The vote comes in a year that has seen tight budgets for Wilmette and most other cities. Village leaders approved the 911 system upgrades earlier this year, leaving voters with a choice last Tuesday: Adopt the surcharge, or the village would increase municipal property taxes.
The referendum passed with 58 percent approval — support that Bob Amoruso, Wilmette’s finance director, called surprising.
“Most 911 (referendums) have failed,” Amoruso said. “I guess people just understood they would have to pay.”
The village board proposed the referendum to generate $375,000 in revenue each year. After $2 million in upgrades are completed, the surcharge money will be used to cover part of the $730,000 annual cost of operating the system.
Evanston has had a similar surcharge — currently $1.50 a month — for 11 years. It generates $900,000 a year for the city’s 911 system.

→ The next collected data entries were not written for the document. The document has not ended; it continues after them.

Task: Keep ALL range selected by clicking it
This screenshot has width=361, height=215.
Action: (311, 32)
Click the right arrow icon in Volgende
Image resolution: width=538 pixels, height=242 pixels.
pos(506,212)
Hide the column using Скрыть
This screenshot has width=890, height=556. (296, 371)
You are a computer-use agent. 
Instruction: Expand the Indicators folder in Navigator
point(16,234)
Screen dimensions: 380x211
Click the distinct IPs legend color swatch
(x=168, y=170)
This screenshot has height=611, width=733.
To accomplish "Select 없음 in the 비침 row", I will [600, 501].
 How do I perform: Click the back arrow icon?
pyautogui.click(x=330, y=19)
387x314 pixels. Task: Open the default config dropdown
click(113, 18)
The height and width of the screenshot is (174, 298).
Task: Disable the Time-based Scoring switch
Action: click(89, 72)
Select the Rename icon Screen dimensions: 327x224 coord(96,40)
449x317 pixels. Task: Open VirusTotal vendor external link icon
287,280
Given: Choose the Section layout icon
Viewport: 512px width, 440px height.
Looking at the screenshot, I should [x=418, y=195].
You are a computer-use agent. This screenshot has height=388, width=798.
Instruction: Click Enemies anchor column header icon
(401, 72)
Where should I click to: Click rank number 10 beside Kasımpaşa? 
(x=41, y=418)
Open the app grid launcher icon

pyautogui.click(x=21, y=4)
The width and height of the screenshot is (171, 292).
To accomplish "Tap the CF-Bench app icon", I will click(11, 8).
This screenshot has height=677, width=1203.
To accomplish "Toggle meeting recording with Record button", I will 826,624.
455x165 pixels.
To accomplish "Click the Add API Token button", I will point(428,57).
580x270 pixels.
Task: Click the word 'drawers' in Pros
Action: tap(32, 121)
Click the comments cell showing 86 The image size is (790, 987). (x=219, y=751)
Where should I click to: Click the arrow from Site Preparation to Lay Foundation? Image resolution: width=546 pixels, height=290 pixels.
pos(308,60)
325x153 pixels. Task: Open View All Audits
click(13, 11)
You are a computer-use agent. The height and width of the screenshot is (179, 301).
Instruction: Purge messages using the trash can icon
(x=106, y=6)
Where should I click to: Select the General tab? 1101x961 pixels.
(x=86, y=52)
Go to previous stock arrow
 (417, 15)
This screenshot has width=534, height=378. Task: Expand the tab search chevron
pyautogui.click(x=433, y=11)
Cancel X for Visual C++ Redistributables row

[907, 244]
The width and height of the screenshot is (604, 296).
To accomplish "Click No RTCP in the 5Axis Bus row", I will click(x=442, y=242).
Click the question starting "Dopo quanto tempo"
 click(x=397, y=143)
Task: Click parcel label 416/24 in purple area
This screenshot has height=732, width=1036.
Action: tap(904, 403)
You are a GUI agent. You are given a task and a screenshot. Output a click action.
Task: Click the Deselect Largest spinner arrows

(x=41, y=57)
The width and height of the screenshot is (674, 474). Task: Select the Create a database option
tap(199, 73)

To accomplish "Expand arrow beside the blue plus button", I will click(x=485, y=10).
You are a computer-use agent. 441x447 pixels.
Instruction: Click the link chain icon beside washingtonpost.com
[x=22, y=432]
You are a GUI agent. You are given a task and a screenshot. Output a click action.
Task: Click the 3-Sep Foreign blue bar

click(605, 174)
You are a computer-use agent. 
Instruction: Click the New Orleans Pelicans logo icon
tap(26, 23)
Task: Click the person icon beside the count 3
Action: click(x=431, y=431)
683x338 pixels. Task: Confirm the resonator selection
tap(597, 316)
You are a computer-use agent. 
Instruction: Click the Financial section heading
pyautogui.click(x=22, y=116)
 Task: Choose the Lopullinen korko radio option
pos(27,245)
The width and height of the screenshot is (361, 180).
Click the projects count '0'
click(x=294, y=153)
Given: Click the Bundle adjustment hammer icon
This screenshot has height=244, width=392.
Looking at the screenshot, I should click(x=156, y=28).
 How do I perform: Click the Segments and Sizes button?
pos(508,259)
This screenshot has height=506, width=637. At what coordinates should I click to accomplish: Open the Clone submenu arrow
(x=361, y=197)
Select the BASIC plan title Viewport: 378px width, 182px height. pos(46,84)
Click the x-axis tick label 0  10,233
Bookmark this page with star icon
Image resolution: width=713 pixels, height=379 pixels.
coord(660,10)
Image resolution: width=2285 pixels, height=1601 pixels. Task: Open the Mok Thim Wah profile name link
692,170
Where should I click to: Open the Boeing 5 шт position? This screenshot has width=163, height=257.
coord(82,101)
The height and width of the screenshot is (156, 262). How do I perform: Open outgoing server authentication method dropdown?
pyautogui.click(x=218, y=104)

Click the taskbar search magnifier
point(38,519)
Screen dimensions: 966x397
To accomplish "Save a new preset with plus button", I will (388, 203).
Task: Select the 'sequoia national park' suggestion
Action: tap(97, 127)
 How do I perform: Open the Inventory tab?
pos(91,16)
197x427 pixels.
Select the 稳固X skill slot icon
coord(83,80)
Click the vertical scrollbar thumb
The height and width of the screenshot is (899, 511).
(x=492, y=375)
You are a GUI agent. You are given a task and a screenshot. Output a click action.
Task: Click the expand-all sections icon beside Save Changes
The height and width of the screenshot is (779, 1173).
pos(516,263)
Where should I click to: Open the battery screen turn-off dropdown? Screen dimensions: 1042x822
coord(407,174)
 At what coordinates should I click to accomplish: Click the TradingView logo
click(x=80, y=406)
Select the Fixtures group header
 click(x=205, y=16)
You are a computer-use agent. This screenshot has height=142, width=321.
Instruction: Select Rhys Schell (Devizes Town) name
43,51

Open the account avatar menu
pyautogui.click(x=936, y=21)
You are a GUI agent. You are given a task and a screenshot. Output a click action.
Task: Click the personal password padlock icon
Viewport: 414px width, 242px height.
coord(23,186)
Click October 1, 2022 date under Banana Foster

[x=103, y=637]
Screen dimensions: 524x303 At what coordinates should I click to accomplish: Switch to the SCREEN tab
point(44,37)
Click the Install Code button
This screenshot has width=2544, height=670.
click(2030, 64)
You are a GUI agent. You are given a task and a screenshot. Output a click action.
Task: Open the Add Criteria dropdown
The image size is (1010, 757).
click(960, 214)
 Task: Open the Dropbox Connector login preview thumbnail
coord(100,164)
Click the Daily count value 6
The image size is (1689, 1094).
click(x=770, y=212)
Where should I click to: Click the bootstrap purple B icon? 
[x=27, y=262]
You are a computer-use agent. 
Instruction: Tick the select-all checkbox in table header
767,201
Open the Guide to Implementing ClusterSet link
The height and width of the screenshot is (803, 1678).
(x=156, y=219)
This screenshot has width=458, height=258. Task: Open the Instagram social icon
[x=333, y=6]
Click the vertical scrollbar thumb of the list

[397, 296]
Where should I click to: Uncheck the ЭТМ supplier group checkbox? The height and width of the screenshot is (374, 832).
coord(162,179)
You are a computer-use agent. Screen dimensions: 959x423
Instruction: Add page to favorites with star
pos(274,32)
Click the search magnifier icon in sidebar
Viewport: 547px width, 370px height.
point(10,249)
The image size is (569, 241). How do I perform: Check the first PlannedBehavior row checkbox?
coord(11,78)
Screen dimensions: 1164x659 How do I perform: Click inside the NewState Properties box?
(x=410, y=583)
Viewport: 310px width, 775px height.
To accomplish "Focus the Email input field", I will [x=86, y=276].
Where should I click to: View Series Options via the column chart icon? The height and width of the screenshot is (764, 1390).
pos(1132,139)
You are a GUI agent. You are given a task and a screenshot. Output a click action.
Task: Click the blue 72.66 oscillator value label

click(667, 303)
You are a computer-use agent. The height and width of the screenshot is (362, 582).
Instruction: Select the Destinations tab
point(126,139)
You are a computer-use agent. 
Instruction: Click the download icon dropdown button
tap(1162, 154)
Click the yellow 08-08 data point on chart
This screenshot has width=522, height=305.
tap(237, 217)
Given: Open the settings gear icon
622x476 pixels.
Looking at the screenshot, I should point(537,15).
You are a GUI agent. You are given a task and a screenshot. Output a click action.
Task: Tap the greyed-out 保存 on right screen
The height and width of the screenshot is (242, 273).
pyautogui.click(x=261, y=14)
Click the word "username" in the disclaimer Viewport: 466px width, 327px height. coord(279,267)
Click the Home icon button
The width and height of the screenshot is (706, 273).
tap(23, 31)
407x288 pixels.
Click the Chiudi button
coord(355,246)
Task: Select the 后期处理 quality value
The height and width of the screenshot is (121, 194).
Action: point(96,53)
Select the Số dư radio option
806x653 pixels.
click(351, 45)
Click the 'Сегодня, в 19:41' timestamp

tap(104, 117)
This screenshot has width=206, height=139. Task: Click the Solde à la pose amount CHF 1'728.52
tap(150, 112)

Some North Shore cities charge more. Kenilworth, for example, has a surcharge of $5 a month.
The new $18-a-year tax will apply to Wilmette’s nearly 20,000 residential and business phone lines beginning early next year. But the village will not impose a similar surcharge on cell phones, as Evanston and some other cities do.
Under the Emergency Telephone Act passed in 1987 by the Illinois General Assembly, municipalities can tax phone service users to pay for 911 systems. Voters must approve the tax, and each city must organize a board to oversee collection and use of the surcharge.
In Wilmette, village leaders decided to ask voters to approve the surcharge to shift some of the responsibility of paying for the 911 system. To balance the 2003 budget, the village board is expected to increase many of Wilmette’s fees, leaving little room for the costly emergency system upgrades.
“We just realized we couldn’t afford 911 (anymore),” said Nancy Canafax, Wilmette’s village president.
Problems in the economy also have hit cities hard this year, said Michael Earl, the village manager.
“Last year, like this year, sales tax and other sources of revenue were not as profitable,” Earl said.
In Evanston, the City Council already has begun the 2003-04 budget process, which will end in February. City Manager Roger Crum has estimated the deficit at $3 million to $5 million, depending on the outcome of union negotiations with city employees.
Although Wilmette is the newest city to enact the 911 surcharge, some officials say the tool is becoming less effective as a revenue source.
Evanston has not increased its surcharge in six years, but the cost of running the 911 system has continued to increase. This year the city had to chip in about $258,000 from its general fund to cover the $1.2 million cost, according to a city report.
The city has no choice but to use its own funds to cover the shortfalls of the 911 system, said Ben Schapiro, a member of Evanston’s Emergency Telephone System Board.
Schapiro attributed the decreasing revenue to changing consumer patterns. Some residents have replaced phone lines with cell phones, and more households opt for broadband cable lines for Internet access rather than a second phone line, he said.
Amoruso said the decision for Wilmette voters on Tuesday was whether or not the surcharge is more fair than a property tax increase — since it distributes the cost of the 911 system based on the number of phone lines in each home or business.
“You have to pick your poison,” he said.